*Material shown*.
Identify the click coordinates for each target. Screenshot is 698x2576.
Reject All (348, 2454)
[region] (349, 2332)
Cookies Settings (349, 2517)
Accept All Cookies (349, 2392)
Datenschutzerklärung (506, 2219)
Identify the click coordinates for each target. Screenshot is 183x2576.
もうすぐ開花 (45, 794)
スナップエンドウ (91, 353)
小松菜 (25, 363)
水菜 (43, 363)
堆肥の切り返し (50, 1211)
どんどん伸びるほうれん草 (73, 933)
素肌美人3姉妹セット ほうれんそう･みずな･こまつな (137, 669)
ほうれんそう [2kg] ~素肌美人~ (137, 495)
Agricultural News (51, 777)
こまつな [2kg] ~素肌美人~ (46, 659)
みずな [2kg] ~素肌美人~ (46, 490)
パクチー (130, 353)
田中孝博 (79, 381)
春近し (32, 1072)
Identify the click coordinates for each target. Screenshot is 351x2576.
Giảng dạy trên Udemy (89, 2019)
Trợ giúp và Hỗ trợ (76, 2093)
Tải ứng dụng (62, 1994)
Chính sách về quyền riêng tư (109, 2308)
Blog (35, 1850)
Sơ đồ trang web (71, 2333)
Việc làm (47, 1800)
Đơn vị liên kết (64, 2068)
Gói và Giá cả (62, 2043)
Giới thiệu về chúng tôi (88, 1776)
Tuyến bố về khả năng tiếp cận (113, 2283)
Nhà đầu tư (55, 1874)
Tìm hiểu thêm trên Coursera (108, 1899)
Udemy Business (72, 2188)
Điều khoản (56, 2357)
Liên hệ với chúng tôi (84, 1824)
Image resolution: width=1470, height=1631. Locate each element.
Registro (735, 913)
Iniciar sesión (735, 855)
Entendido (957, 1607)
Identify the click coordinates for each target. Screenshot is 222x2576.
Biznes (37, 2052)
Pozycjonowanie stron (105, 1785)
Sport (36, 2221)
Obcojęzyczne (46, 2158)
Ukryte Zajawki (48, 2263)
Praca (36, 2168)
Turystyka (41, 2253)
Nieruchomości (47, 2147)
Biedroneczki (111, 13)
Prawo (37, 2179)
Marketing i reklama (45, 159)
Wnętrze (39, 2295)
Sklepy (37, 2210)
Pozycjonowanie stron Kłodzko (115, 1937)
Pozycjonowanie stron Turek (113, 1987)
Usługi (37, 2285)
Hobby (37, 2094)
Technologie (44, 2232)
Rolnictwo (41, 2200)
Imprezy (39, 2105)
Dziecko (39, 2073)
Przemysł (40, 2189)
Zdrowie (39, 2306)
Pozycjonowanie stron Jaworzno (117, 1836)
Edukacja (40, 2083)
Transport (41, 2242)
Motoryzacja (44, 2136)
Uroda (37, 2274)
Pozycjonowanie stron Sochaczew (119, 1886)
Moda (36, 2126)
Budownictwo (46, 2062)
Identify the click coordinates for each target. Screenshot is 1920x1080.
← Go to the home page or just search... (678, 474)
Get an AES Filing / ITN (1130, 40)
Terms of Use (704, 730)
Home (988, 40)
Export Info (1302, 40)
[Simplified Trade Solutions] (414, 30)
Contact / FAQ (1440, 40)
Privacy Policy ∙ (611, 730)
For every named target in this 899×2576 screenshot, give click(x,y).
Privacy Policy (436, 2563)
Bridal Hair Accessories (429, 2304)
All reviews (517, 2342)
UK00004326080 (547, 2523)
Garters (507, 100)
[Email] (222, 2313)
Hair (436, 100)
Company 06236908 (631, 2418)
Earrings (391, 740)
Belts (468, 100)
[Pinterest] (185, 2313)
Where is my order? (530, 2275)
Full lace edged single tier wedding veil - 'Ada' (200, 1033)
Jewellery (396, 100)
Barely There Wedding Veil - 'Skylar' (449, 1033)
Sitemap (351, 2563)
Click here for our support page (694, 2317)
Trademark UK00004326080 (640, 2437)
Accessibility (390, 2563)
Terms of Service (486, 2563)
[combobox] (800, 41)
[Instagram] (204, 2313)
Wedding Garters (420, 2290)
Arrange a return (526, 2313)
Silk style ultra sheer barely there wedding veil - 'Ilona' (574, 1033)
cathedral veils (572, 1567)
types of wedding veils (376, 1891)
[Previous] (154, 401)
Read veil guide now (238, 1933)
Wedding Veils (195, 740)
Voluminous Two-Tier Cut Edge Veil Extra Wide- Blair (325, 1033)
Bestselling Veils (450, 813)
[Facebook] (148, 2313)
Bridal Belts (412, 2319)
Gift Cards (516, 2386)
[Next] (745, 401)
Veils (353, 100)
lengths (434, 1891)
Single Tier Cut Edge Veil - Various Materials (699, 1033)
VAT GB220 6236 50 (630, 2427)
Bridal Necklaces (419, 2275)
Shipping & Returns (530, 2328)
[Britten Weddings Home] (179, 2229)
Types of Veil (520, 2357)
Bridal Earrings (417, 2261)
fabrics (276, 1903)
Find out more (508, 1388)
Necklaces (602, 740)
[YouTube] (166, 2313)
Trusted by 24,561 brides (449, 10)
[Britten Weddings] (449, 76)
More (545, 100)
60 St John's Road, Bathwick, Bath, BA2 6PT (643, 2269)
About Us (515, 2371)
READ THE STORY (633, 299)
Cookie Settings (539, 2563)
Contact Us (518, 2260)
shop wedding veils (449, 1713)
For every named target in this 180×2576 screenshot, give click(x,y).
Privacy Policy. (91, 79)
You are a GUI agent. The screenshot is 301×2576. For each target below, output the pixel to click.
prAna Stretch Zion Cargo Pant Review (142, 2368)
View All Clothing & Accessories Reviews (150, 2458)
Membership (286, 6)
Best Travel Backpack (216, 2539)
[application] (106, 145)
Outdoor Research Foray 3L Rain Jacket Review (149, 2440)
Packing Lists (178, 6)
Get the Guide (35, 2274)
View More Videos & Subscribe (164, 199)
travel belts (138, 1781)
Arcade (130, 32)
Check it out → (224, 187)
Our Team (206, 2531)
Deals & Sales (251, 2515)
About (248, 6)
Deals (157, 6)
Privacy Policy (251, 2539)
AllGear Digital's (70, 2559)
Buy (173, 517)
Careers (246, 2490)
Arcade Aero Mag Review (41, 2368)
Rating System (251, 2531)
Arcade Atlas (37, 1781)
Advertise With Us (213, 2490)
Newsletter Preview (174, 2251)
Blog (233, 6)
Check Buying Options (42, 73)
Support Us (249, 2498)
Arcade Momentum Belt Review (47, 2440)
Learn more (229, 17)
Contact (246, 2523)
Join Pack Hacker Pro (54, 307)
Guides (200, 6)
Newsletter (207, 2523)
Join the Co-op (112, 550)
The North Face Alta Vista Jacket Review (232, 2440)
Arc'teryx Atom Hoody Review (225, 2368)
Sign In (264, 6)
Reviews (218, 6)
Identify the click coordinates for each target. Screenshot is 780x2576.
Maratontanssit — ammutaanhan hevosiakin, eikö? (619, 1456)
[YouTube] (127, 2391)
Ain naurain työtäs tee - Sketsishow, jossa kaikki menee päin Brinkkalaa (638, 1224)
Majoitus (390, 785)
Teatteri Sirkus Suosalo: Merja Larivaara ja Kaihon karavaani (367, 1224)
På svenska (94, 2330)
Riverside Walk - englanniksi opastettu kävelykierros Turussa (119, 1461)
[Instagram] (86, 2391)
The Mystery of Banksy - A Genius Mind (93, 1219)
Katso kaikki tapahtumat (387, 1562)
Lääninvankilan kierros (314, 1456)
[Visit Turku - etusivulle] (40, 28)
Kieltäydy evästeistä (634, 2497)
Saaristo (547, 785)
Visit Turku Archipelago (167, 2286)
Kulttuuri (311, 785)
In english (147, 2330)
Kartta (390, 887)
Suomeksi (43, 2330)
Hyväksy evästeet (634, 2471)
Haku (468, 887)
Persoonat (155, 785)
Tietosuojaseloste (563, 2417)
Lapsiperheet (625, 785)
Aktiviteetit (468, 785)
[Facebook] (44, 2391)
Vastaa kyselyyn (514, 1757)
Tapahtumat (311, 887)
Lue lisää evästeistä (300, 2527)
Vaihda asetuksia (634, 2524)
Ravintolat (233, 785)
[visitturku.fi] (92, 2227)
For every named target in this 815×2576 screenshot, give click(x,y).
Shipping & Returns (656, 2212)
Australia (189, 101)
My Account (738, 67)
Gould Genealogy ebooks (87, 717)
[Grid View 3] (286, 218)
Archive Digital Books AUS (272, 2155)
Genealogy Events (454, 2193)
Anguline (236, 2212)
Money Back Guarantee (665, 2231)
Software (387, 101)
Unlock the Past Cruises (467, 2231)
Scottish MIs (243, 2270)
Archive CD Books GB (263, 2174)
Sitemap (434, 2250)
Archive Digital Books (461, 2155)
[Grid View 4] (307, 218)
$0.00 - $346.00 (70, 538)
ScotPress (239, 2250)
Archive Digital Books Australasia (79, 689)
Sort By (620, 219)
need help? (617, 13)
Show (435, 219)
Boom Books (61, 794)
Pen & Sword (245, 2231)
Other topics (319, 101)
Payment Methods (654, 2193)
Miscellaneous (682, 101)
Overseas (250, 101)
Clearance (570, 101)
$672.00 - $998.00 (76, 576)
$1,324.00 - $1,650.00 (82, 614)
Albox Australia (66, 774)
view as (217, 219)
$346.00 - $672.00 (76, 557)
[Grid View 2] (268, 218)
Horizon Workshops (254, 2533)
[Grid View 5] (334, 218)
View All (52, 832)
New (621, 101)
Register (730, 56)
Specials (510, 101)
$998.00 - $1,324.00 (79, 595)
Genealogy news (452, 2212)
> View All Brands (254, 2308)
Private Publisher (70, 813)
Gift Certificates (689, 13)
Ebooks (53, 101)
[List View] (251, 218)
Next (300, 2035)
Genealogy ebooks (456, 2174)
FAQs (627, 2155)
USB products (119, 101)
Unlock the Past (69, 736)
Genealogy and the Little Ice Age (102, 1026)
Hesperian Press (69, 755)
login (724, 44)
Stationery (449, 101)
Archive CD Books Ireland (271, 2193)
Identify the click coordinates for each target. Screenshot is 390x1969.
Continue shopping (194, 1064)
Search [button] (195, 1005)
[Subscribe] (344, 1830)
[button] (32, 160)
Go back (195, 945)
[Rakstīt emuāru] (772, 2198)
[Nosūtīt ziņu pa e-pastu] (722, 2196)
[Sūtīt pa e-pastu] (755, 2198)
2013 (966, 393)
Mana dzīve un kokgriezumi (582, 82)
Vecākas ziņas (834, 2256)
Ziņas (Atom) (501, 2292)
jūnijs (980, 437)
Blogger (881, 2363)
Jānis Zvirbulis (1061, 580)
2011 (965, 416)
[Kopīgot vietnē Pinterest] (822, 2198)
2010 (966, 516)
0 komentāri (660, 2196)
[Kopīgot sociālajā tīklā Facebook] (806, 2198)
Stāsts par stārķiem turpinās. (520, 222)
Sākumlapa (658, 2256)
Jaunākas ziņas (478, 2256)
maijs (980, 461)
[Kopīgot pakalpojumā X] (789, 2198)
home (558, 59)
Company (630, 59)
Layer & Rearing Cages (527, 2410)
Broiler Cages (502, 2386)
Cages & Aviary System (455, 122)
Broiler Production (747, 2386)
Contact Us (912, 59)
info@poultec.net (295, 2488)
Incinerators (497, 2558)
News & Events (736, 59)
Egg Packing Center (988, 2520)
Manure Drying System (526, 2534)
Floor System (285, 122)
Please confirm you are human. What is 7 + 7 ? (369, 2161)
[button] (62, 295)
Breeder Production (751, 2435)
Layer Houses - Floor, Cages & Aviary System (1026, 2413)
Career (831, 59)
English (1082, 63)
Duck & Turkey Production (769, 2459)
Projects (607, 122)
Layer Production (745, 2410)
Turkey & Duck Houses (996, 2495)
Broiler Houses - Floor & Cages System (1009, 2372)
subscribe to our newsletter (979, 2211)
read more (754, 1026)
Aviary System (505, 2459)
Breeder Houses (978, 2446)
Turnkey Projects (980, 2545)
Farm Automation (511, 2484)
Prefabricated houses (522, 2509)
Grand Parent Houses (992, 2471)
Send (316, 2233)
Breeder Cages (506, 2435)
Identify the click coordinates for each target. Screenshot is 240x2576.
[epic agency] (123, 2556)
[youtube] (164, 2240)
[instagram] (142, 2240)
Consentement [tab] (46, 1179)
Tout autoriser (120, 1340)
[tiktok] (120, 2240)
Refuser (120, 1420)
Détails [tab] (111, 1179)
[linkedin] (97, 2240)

*What is needed*.
Repeat the entries above verbatim, but only from the line that has "Layer & Rearing Cages (527, 2410)" down to the line that has "Aviary System (505, 2459)", inclusive.

*Exercise solution*.
Layer & Rearing Cages (527, 2410)
Broiler Cages (502, 2386)
Cages & Aviary System (455, 122)
Broiler Production (747, 2386)
Contact Us (912, 59)
info@poultec.net (295, 2488)
Incinerators (497, 2558)
News & Events (736, 59)
Egg Packing Center (988, 2520)
Manure Drying System (526, 2534)
Floor System (285, 122)
Please confirm you are human. What is 7 + 7 ? (369, 2161)
[button] (62, 295)
Breeder Production (751, 2435)
Layer Houses - Floor, Cages & Aviary System (1026, 2413)
Career (831, 59)
English (1082, 63)
Duck & Turkey Production (769, 2459)
Projects (607, 122)
Layer Production (745, 2410)
Turkey & Duck Houses (996, 2495)
Broiler Houses - Floor & Cages System (1009, 2372)
subscribe to our newsletter (979, 2211)
read more (754, 1026)
Aviary System (505, 2459)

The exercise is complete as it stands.